4 is a perspective view of the induction motor of the present invention as seen from the motor nose side; FIG. Figure 6 is a perspective view of another embodiment of the present invention with a suspension metal structure, and Figure 7 is an embodiment in which the connecting fittings and the stator core are fixed by welding. 1... Stator core 1A. ...Stator winding 1B...Stator fixing 2.3, 4.5...Connection fittings 2A, 3A...Mounting surface 38.5A...Legs 5A...Motor nose 6
...Nose receiver rubber 7...Bolly center beam 8...
Axle 9... Suspension metal fitting 10... Wedge 11... Bolt 12.13... End fitting 14
...Mirror plate 15...''Iru (upper plate 16...Rotor 1x17...Rotor core 18.19...
Bearing 20...Rotation detector 21...Exhaust port 22A
, 22B...Axially mating U surface 23A, 23B axial bolt 24A, 24B...Mating U surface 25A,
25B... Combination bolt 26... Ventilation port 27
A, 27 [3...7 to lunge 28, 28B...
Concave surface for honge 29...Rail surface 30...Core holder 31.32...End fittings 31A, 32A...
・1J metal housing 31B, 32B...1)
-Smetal 31C, 32G...Flange 33, 3
4... Connection fittings 35... Motor nose 36.
・・Weld bead agent Ji′・! −'−1−:, close aide −(Yūdō
3;' Hidehirobun Figure 1 Figure 2 Figure 3 Figure 4 Figure 5 Figure 6

Claims (4)

[Claims] (1) In a hook-type induction motor for a railway vehicle placed under the floor of a railway vehicle, the structure on the stator side is separated into the stator core in the center, the end fittings on both sides that support the rotor with bearings, and the structure on the axle side, On the rail surface side and the bogie middle beam structure side, the external dimensions of the end fittings are configured to be approximately the same as the stator core dimensions, and the connecting fittings that connect the end fittings are arranged at positions that avoid the axle, rail surface, and bogie middle beam.
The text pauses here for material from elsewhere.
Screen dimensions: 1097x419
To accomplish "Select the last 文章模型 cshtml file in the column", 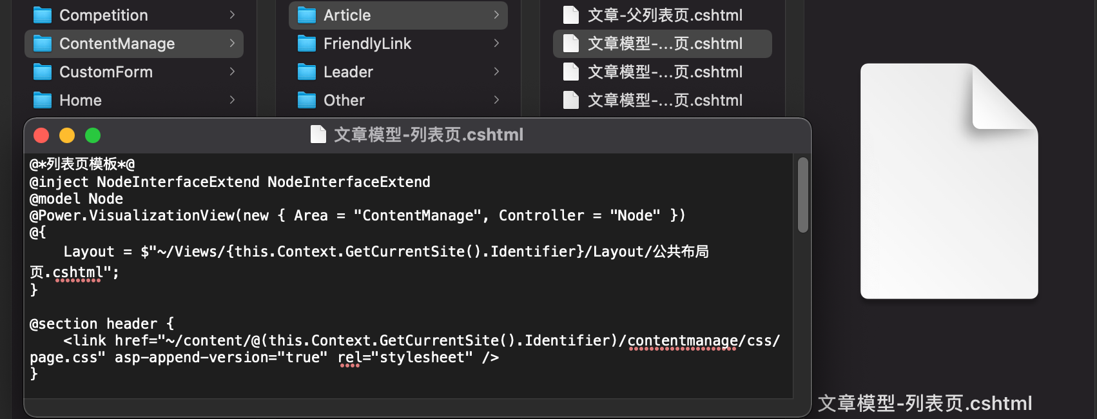I will pos(664,100).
In addition, by providing the connecting fitting with a structure that tightens the end fittings on both sides in the axial direction, both end fittings are tightened in the vehicle direction by the connecting fittings, and the outer periphery of the stator core is An induction motor for a vehicle that is characterized by being directly exposed to the outside. (2) The induction motor for a vehicle according to claim 1, wherein the connection fitting arranged on the axle side constitutes a seat surface to which a suspension tube is attached. (3) The induction motor for a vehicle according to claim 1, characterized in that the connection fitting arranged on the middle beam side of the bogie also serves as a motor nose hooking structure. (4) An induction motor for a vehicle according to claim 1, characterized in that the rotor rotational reaction force can be received by a structural bite or weld bead between the connecting fitting and the field core. induction motor.